Data to process: Begin

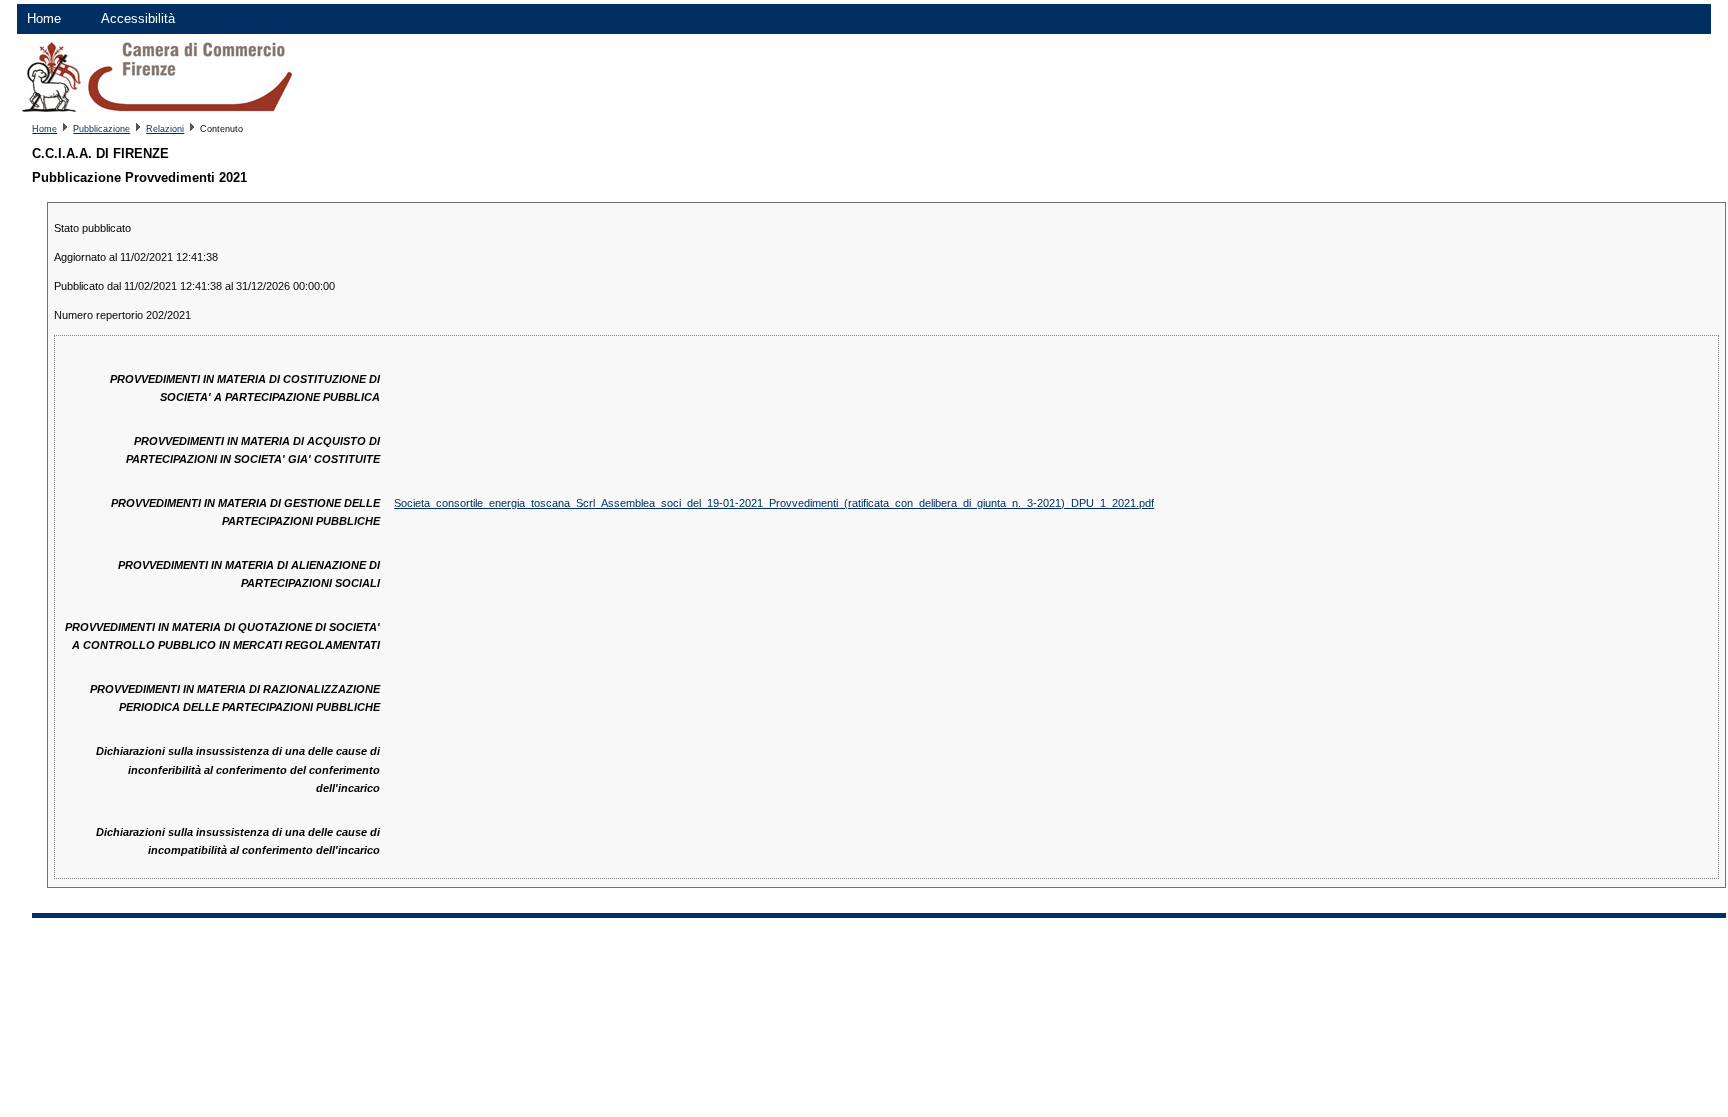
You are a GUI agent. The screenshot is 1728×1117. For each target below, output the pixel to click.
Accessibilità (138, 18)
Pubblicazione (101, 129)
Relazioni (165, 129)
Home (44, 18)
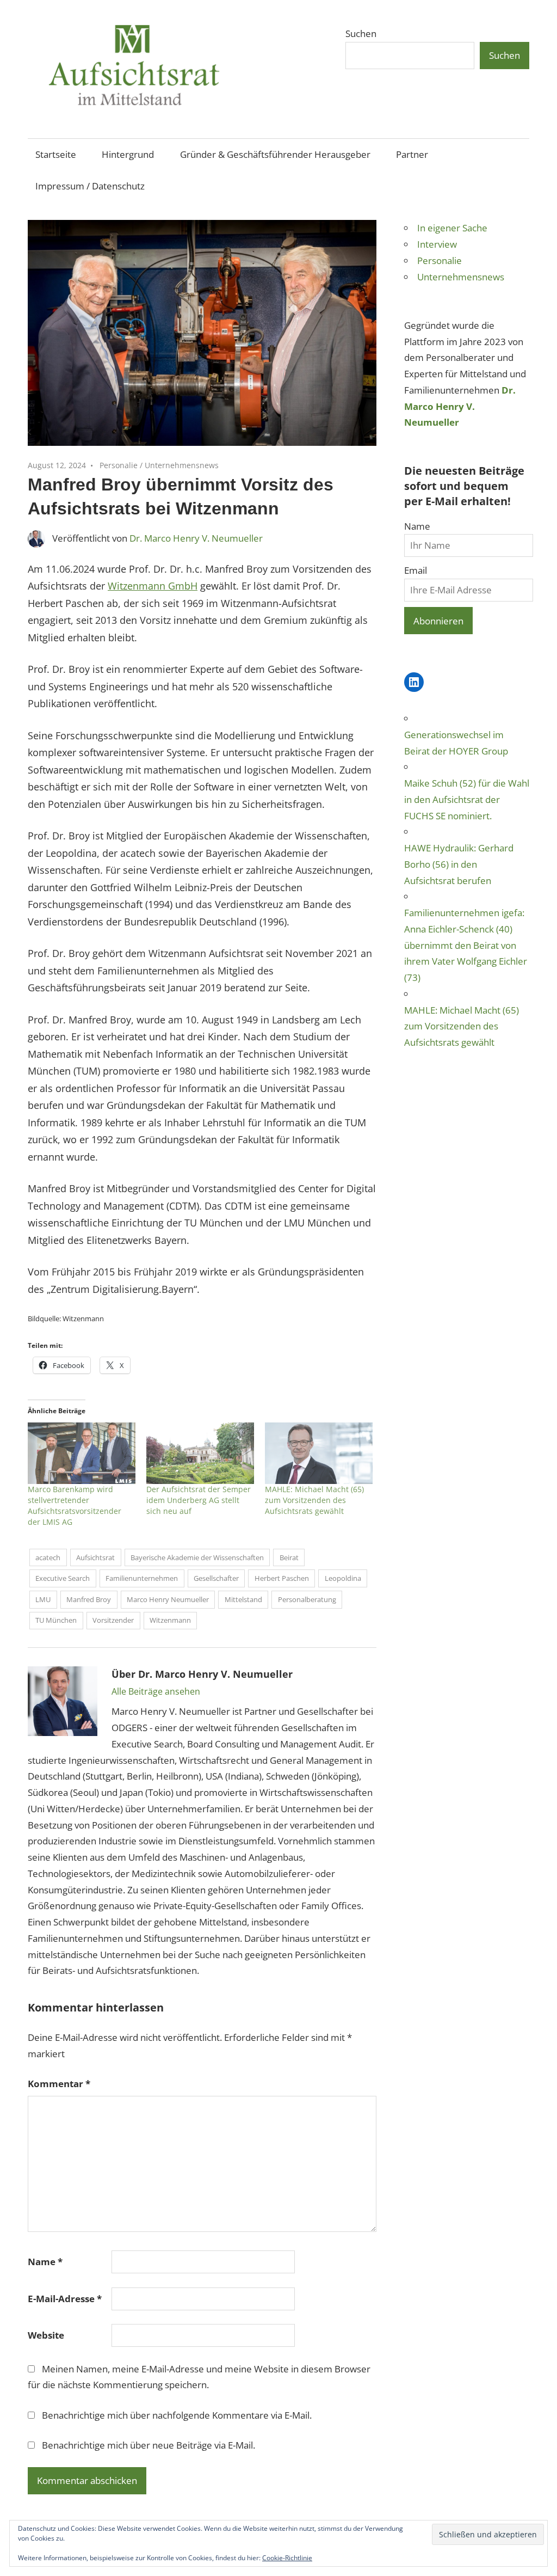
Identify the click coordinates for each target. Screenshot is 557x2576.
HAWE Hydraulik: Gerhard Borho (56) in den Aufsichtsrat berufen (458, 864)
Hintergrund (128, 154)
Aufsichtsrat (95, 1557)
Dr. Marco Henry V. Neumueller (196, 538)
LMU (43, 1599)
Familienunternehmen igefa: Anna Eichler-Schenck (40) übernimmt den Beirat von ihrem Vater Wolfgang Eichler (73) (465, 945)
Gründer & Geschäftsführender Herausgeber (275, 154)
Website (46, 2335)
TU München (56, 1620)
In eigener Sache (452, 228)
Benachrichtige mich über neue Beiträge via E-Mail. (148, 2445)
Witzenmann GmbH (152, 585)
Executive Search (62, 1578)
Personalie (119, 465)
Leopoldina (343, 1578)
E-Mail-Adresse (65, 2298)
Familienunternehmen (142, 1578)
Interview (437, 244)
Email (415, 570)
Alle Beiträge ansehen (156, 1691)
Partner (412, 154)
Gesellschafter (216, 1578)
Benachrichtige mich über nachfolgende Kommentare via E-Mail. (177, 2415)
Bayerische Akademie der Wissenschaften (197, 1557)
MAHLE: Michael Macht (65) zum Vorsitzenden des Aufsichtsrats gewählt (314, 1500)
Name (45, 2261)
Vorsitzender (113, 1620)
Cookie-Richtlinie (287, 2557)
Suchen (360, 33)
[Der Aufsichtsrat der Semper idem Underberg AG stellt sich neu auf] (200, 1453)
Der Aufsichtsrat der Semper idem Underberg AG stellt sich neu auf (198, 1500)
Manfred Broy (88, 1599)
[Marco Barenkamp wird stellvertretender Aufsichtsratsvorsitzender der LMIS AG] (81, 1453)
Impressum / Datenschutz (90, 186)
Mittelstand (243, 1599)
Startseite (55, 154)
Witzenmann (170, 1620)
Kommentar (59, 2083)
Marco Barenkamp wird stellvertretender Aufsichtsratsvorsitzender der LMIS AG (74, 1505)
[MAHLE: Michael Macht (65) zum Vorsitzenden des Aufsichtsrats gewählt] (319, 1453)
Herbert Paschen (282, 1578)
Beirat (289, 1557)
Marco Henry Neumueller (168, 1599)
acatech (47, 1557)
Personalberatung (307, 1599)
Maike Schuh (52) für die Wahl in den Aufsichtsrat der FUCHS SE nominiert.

Data to process: End
Data to process: Begin

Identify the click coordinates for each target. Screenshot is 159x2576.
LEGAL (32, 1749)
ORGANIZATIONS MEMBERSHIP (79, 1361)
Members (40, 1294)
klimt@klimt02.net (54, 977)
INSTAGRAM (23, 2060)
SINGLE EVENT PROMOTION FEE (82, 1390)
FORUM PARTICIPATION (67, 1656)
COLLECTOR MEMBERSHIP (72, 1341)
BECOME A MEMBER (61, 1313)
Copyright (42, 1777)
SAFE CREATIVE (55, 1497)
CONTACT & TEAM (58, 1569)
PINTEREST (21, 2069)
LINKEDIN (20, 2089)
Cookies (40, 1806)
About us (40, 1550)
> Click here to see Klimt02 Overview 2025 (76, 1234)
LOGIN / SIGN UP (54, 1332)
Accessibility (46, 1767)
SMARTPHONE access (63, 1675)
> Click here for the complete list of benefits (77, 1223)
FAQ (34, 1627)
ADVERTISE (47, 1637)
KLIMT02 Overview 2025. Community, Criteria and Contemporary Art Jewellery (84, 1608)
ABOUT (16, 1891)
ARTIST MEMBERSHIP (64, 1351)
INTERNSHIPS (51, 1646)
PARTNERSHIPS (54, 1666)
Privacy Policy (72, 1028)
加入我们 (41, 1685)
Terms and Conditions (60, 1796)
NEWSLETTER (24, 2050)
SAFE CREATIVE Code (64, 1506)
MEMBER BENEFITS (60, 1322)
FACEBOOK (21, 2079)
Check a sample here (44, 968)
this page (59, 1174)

Data to process: End
Data to process: Begin

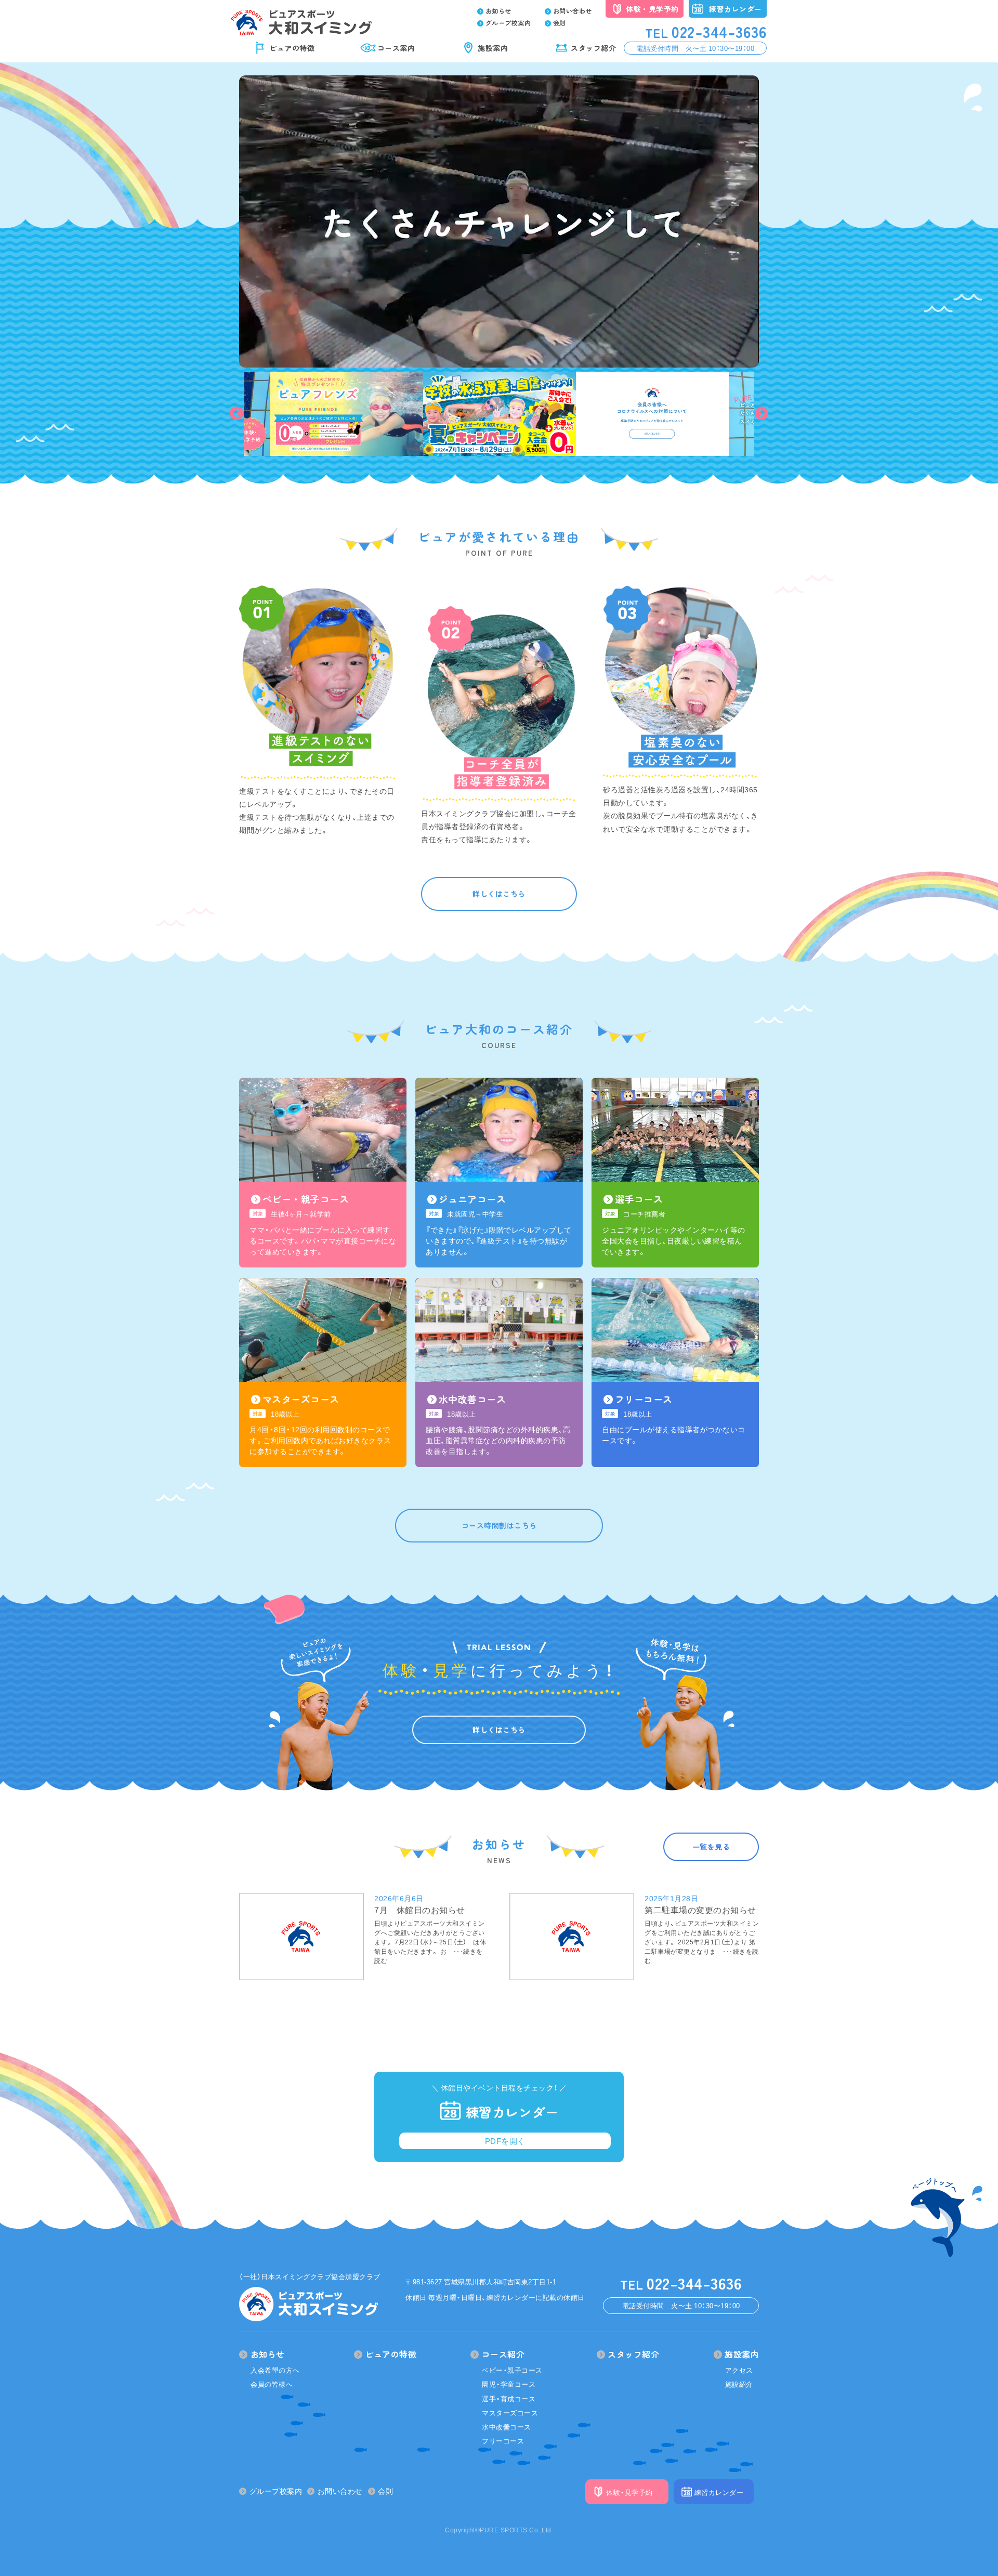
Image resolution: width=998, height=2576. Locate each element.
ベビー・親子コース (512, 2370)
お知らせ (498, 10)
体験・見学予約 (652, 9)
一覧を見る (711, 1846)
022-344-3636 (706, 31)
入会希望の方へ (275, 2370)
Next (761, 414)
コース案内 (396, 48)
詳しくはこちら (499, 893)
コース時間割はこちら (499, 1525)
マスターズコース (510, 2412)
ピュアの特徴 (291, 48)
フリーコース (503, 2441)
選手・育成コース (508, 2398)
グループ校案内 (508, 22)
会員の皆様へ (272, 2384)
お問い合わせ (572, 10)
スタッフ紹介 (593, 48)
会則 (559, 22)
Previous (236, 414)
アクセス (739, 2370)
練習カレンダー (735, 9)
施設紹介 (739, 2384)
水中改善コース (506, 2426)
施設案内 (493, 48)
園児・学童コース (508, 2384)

Data to process: End

_What is expected_. Transcribe the lines above between the line holding "会則 (559, 22)" and the line holding "園児・学童コース (508, 2384)", inclusive, exactly as they stand and with nothing added.

_Task solution_.
会則 (559, 22)
Previous (236, 414)
アクセス (739, 2370)
練習カレンダー (735, 9)
施設紹介 (739, 2384)
水中改善コース (506, 2426)
施設案内 (493, 48)
園児・学童コース (508, 2384)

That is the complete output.